TASK INSTRUCTIONS —
Please reproduce the data below exactly, from the first line through the line containing "[Iskanje] (340, 75)", and leave every later line out.

(Stored records)
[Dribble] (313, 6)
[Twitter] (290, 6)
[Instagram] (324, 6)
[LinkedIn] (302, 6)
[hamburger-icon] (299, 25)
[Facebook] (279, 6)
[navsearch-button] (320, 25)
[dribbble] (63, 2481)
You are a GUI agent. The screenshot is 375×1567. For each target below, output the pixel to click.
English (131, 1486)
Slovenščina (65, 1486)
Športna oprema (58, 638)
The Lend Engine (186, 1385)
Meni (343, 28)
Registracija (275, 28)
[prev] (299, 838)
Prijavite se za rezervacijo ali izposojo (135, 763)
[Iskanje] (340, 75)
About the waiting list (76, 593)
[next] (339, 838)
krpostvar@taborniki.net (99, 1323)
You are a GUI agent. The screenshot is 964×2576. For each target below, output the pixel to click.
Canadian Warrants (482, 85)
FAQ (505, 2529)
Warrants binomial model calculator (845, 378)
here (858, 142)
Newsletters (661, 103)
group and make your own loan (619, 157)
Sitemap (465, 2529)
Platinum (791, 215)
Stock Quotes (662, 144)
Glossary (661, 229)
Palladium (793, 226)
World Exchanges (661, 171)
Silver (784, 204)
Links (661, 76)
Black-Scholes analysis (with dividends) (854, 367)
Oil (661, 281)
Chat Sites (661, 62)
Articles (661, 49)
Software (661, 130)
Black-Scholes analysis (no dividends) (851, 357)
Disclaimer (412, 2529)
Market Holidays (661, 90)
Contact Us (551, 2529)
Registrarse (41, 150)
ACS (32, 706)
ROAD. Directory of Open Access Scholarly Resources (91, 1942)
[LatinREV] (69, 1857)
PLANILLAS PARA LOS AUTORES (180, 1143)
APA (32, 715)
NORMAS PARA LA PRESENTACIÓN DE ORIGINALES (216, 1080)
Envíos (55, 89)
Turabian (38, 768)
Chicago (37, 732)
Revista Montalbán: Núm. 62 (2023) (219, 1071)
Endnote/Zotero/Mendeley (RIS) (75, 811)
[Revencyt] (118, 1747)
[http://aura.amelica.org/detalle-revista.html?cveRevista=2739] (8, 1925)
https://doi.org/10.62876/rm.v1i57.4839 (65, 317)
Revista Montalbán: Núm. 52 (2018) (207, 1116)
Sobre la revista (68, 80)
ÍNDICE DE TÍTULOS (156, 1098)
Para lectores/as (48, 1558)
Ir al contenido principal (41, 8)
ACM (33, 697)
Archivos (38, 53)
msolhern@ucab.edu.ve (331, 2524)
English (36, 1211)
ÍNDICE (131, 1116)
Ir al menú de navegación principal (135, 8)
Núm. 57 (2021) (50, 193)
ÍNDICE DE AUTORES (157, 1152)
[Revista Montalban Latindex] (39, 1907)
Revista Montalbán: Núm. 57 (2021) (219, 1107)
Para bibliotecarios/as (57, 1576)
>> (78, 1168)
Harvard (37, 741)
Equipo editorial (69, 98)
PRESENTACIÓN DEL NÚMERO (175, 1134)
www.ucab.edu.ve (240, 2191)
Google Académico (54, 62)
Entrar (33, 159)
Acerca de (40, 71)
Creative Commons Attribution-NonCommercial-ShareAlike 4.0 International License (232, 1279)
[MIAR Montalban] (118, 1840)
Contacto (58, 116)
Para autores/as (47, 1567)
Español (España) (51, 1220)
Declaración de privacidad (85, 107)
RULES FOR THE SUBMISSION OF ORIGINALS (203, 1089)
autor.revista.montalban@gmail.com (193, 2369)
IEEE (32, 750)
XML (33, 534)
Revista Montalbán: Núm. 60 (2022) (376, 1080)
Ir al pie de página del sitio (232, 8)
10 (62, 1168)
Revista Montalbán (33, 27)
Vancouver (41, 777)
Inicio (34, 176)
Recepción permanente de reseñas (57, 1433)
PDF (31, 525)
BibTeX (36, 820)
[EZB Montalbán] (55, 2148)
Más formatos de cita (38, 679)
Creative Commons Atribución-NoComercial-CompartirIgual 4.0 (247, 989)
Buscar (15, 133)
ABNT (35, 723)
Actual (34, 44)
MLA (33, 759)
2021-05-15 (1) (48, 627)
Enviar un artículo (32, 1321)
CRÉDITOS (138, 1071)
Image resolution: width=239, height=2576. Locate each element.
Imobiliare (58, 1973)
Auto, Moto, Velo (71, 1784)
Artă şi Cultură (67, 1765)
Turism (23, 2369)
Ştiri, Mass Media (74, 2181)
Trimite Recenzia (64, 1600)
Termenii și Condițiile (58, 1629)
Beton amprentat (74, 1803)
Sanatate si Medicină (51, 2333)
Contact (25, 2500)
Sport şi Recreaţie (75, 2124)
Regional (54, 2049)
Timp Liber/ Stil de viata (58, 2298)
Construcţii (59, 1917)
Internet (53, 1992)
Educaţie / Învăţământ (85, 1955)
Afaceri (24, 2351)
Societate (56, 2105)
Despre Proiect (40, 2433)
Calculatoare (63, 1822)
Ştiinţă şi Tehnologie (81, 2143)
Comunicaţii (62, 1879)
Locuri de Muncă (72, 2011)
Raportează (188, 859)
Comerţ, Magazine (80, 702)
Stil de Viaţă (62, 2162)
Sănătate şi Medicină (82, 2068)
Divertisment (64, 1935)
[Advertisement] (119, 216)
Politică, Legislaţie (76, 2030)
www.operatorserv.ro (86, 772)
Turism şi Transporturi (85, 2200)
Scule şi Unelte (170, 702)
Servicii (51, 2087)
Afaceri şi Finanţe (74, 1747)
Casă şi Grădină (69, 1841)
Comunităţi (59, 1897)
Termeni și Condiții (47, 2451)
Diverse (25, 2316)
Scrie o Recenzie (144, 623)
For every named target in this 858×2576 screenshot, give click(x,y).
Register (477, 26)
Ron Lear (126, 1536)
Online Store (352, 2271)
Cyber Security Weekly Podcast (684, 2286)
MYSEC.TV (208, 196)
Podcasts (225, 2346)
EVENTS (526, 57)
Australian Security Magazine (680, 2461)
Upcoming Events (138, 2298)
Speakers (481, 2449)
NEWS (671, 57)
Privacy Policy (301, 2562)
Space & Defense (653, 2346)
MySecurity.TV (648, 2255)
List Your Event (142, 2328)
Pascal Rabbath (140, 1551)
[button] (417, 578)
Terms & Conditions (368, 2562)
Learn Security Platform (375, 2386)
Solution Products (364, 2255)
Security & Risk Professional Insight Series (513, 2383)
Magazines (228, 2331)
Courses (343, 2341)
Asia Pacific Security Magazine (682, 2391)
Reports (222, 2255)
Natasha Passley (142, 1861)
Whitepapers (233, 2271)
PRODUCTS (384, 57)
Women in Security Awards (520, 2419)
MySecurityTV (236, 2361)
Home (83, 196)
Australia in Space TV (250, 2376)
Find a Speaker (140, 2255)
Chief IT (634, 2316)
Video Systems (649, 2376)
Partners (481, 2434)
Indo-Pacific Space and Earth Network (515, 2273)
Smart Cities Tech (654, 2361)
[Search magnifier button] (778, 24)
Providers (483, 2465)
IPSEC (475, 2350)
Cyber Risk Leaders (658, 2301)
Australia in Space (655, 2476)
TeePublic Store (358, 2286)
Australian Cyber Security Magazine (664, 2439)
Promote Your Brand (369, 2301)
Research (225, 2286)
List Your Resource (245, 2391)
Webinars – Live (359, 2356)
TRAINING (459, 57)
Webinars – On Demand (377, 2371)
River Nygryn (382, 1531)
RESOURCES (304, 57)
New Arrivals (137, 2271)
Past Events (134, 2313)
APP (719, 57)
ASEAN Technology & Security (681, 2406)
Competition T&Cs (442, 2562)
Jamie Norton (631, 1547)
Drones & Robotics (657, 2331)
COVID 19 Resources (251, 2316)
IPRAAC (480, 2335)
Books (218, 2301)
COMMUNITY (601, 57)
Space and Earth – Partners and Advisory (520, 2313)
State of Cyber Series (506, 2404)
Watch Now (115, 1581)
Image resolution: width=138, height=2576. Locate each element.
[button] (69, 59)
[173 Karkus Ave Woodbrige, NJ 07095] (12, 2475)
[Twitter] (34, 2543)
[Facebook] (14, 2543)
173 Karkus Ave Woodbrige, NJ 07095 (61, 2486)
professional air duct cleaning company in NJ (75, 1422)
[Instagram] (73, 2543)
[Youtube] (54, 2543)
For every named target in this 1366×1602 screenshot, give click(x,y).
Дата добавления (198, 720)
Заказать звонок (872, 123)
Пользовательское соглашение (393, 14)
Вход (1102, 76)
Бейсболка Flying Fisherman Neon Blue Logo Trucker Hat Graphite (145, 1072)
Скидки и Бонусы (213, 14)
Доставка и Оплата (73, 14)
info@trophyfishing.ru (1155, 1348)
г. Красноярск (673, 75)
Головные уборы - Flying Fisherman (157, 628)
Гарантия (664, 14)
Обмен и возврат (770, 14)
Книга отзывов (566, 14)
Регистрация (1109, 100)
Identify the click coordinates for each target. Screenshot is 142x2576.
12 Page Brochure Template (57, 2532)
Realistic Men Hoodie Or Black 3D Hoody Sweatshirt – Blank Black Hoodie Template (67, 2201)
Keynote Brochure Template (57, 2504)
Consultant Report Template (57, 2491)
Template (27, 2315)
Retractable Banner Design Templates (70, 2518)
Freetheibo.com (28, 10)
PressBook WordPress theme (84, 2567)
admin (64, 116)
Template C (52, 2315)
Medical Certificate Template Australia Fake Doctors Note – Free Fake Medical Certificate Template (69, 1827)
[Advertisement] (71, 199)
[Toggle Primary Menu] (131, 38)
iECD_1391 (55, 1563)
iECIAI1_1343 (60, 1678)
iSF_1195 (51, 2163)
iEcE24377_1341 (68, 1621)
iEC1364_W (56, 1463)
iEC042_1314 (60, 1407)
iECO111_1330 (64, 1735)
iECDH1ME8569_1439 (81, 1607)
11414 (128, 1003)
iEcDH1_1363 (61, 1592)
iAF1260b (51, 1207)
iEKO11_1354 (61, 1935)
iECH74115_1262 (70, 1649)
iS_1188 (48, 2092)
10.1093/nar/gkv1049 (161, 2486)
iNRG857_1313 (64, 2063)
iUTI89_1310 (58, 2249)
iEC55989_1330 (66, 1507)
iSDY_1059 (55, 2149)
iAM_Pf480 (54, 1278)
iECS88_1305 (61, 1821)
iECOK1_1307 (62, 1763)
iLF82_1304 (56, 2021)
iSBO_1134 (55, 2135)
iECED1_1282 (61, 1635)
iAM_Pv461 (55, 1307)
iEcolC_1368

RESPONSE —
[Dribble] (313, 6)
[Twitter] (290, 6)
[Instagram] (324, 6)
[LinkedIn] (302, 6)
[hamburger-icon] (299, 25)
[Facebook] (279, 6)
[navsearch-button] (320, 25)
[dribbble] (63, 2481)
You are a GUI agent. The screenshot is 375×1567. For each target below, output the pixel to click.
English (131, 1486)
Slovenščina (65, 1486)
Športna oprema (58, 638)
The Lend Engine (186, 1385)
Meni (343, 28)
Registracija (275, 28)
[prev] (299, 838)
Prijavite se za rezervacijo ali izposojo (135, 763)
[Iskanje] (340, 75)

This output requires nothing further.